### Problem to solve
Rescale the data starting at "You are a GUI" and ending at "(x=314, y=27)", reproducing every line, requests included, but multiplying each coordinate in the answers by 0.9 and rounding to the nearest whole number, with halves rounded up. Leave all other numbers unchanged.

### Items
— Start —

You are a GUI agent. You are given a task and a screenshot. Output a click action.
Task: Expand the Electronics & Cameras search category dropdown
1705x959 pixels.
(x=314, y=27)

— End —
— Start —

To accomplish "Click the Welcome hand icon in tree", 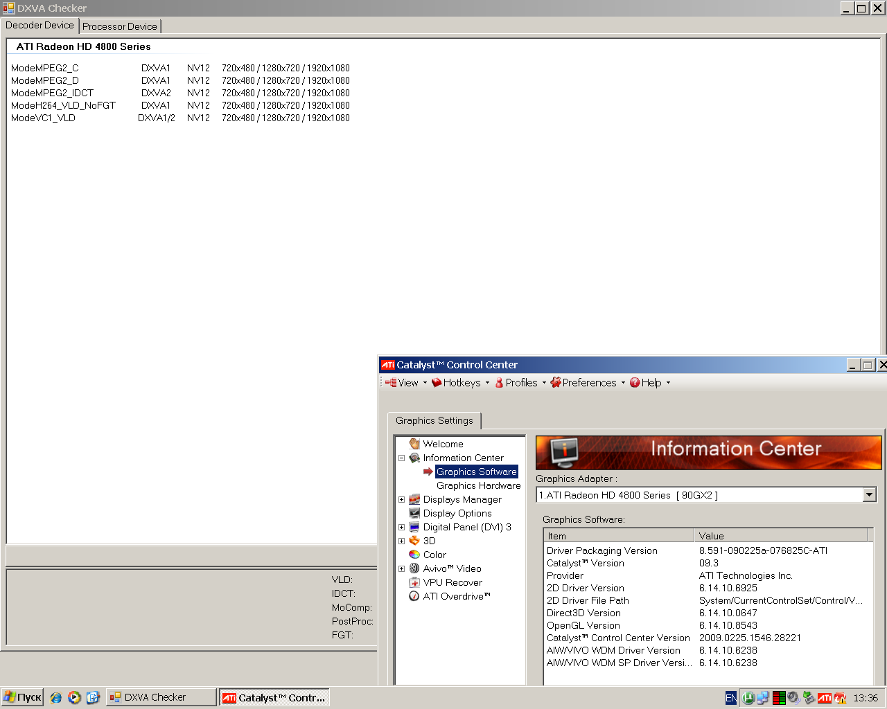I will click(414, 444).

— End —
— Start —

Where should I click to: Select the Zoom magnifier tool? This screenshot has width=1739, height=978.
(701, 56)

— End —

### Worked answer
You are a GUI agent. You are given a task and a screenshot. Output a click action.
Task: Expand the Electronics & Cameras search category dropdown
1705x959 pixels.
(x=283, y=24)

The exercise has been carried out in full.